Another strike is simply the human presence, although, as the program showed, humans are making extraordinary (and expensive) efforts to save polar bears from human-caused ills. For example, problem bears near towns are sometimes tranquillized and helicoptered to more remote areas. Helicopters cost several hundred dollars per hour to operate, so these missions of mercy aren’t cheap.
While humans have to take the blame for some of the bears’ problems—including pollution and habitat encroachment—global warming is an issue the bears have to face eventually, either now or a few hundred or thousand years in the future until our interglacial stops warming at its “tipping point” and returns us to glacial conditions. That is, because we are in an interglacial, the Arctic ice will melt, regardless of what we do or don’t do.
One often hears from global warming alarmists that the “unprecedented” pace of warming is the problem, and that earlier animal populations had “millions of years” to adapt to climate change. In fact, glacials and interglacials operate on a time scale of thousands of years, not millions: roughly 80,000 years of cold to 20,000 years of warmer temperatures over the past million years.
That is, the polar bears had only a few thousand years to adapt to the warming of the Eemian interglacial, and they obviously did or they wouldn’t be here now. Similarly, as Holocene interglacial warming continues, the bears have only centuries or millennia to find strategies to cope. This is not enough time for major physical evolutionary change, like a complete change of fur color, although small physical adaptations may well occur.

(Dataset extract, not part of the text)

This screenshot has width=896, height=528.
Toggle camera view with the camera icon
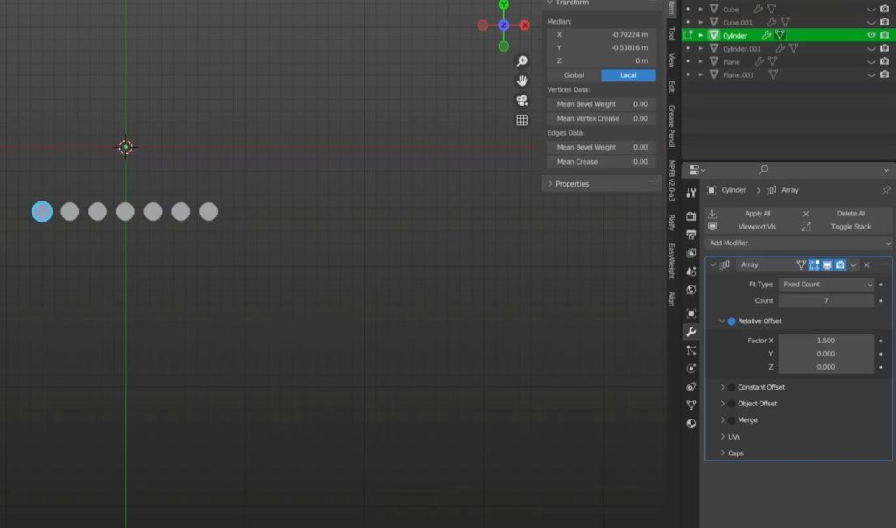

Instead, as they did during the last interglacial, and as the documentary points out, the bears will have to change their behaviour, including food preferences and hunting styles. Bears are intelligent and very adaptable, due to, in part, being omnivorous. Polar bears survived the last interglacial. There’s no reason to believe they won’t survive this one. And in this interglacial, unlike the Eemian, they may even have some help—ironically, from humans.
So, while this film was very sympathetic to the bears, as it should be, it stuck to the facts and avoided the usual apocalyptic, people-are-evil moralizing that is so much a part of the human-made-warming religion. For that relief, much thanks.